## READING TEXT
● ● ● ● ●

Healthcare News & Insights

Medicare pay: Why male docs earn higher salaries

Riddle me this: If men and women are equally paid by Medicare for providing the same service, why do women only make about half as much as their male counterparts in the Medicare system? 

188094090According to a new study by NerdWallet Health, there are a number of factors that may contribute to this phenomenon.

Don’t believe it’s true?

The study found that, on average, males doctors make 88% more in annual Medicare reimbursements ($118, 782 per year), than female doctors ($63,346 per year).

Reasons for this disparity include:

  • Male physicians, on average, treat 60% more Medicare patients a year (513), than female doctors (320).
  • Men, on average, make 24% more money per Medicare patient treated than female doctors.
  • Male doctors perform more services per patient treated (5.7 services performed per patient by male doctors vs. 4.7 services per patient by female doctors), which is consistent across specialties.

Practice inconsistencies

Male physicians aren’t paid more because they practice better medicine or provide high quality care. Past research points to the facts that they tend to work longer hours and dominate high-paying surgical fields.

In fact, only 10% of Medicare physicians in surgical specialties, like cardiac, orthopedic and neurosurgery, are women.

What this new study does highlight is the issue that Medicare provides incentives for physicians to see more patients and provide more services, which incurs more costs to the healthcare system and patients.

● ● ● ● ●

## RECORDED DATA
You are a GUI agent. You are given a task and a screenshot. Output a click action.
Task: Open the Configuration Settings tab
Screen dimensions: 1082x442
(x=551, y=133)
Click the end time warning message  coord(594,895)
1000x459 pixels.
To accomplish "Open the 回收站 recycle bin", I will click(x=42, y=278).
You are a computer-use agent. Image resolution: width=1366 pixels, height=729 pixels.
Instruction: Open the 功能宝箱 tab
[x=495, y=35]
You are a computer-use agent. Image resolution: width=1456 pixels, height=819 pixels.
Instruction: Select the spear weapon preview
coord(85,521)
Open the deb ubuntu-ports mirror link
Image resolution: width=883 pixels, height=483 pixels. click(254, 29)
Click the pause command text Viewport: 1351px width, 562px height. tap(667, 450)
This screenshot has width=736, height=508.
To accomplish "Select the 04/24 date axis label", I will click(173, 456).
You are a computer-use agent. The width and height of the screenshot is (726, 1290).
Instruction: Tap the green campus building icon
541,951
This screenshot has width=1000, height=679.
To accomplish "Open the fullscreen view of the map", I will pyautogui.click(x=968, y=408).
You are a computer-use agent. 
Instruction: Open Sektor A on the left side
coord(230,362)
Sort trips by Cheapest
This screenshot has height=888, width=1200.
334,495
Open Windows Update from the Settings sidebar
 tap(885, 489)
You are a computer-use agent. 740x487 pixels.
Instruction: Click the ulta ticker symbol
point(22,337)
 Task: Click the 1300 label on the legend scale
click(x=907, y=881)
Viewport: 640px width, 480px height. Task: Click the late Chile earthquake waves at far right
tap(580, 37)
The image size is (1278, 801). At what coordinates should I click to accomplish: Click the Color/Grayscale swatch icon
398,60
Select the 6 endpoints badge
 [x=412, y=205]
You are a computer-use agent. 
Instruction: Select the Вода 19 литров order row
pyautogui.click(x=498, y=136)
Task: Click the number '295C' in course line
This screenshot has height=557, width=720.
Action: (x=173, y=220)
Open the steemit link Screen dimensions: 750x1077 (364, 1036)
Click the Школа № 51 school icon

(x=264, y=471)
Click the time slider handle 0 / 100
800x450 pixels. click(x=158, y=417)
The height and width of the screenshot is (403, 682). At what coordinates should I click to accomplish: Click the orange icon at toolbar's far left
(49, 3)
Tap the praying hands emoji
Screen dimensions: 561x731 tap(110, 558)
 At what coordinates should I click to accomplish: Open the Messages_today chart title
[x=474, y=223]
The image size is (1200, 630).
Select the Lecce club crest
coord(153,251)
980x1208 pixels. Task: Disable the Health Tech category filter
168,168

● ● ● ● ●

## ASSIGNED TASK A
Please list the surgical specialties named as examples in the Medicare pay article above the entries.
## ASSIGNED TASK B
Write the next paragraph of the Medicare pay article, following on from its final sentence.

## TASK ANSWER A
Cardiac, orthopedic, neurosurgery

## TASK ANSWER B
Plus, according to the study, an increase in services means an increased exposure to “a healthcare system in which over 210,000 patients die annually from medical errors.”

Additional factors

In addition to practice variations, the study also points to other factors that may impact the payment gender gap, such as:

  • Geography — Since Medicare payments vary by location, it makes sense that if women are practicing in lower paying areas, it could contribute to this discrepancy.
  • Coding variations — Also, it could be that male physicians are performing more highly reimbursed procedures than their female counterparts.
  • Care setting — Where the care takes place is another factor that affects payment. Medicare typically pays physicians less when services are performed in a hospital, rather than a clinic. So maybe it stands to reason that more women work in a hospital-based setting then men.
  • Missing data — Medicare withheld data when “11 patients were treated by an individual doctor for a given procedure code” due to privacy concerns. Therefore, if women fell in that “11 and under patients treated” category, it could very well skew the numbers.